• [Activity]: Your task is to reproduce exactly the lines that run from the beginning of the data through the line where "Servisi (106, 1539)" appears.
★ ★ ★ ★
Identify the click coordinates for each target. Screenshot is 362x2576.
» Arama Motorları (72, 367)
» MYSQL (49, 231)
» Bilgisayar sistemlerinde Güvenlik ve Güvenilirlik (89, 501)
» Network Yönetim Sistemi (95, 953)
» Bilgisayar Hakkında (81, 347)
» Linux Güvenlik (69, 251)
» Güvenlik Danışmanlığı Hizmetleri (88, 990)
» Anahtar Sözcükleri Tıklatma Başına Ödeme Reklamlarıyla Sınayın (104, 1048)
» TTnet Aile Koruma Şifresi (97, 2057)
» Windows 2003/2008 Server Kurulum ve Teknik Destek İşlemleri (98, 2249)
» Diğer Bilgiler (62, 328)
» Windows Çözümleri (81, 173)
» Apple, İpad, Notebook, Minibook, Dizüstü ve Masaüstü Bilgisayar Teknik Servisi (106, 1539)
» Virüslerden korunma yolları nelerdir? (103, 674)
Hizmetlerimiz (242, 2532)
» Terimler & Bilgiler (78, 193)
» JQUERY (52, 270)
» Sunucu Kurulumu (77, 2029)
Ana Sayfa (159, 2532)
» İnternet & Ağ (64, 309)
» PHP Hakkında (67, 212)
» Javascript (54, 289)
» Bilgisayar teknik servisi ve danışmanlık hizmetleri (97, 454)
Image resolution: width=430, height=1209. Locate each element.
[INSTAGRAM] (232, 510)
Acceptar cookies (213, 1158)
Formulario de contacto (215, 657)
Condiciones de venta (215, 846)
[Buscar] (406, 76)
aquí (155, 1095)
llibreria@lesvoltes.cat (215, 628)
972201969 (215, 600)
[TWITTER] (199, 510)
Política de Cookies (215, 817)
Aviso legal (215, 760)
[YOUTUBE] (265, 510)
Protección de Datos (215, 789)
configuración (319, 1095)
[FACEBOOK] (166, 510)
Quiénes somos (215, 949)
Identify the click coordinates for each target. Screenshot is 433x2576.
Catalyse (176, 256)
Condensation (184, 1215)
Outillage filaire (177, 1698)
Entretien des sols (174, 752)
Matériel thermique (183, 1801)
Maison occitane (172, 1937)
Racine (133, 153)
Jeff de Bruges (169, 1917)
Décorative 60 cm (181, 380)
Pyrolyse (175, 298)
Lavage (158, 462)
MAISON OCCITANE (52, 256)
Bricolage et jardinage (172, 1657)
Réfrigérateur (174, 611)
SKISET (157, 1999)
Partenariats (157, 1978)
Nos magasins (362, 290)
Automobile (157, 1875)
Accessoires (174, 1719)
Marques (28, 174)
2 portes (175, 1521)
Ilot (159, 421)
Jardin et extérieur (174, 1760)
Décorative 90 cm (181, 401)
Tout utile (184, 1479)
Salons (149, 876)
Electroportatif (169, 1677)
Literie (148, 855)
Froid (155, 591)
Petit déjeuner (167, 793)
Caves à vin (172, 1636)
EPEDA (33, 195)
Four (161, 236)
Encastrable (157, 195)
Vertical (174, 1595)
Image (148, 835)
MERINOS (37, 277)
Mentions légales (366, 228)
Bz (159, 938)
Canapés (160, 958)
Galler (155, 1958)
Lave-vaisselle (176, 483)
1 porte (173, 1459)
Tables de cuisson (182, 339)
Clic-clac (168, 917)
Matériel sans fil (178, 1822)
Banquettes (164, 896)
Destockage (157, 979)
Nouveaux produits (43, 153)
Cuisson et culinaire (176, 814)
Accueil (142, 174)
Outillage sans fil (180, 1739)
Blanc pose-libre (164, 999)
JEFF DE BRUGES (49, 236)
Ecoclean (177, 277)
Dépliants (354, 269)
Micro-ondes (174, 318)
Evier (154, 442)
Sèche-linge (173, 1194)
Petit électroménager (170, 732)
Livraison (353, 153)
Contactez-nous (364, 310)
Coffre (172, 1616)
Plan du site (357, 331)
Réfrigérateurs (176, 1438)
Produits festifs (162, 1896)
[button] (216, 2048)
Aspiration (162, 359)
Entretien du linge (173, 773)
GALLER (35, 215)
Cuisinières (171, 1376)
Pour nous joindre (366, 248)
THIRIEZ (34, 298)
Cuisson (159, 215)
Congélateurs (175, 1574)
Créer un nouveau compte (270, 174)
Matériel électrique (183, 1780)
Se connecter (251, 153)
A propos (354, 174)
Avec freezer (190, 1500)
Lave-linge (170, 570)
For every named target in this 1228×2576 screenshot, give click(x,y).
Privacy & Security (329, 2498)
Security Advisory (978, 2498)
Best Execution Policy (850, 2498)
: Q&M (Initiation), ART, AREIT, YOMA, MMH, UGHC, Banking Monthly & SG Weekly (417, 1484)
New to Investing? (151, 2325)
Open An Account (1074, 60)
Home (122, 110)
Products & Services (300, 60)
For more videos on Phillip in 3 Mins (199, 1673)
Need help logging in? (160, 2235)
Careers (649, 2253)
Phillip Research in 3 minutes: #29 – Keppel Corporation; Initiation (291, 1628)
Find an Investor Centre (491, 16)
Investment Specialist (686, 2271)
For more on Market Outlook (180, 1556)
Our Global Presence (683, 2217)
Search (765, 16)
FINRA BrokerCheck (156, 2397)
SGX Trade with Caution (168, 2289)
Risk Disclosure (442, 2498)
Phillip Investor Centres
★ ★ ★ ★
• [Task response]:
Identify the click coordinates for each target. Screenshot is 362x2576.
» Arama Motorları (72, 367)
» MYSQL (49, 231)
» Bilgisayar sistemlerinde Güvenlik ve Güvenilirlik (89, 501)
» Network Yönetim Sistemi (95, 953)
» Bilgisayar Hakkında (81, 347)
» Linux Güvenlik (69, 251)
» Güvenlik Danışmanlığı Hizmetleri (88, 990)
» Anahtar Sözcükleri Tıklatma Başına Ödeme Reklamlarıyla Sınayın (104, 1048)
» TTnet Aile Koruma Şifresi (97, 2057)
» Windows 2003/2008 Server Kurulum ve Teknik Destek İşlemleri (98, 2249)
» Diğer Bilgiler (62, 328)
» Windows Çözümleri (81, 173)
» Apple, İpad, Notebook, Minibook, Dizüstü ve Masaüstü Bilgisayar Teknik Servisi (106, 1539)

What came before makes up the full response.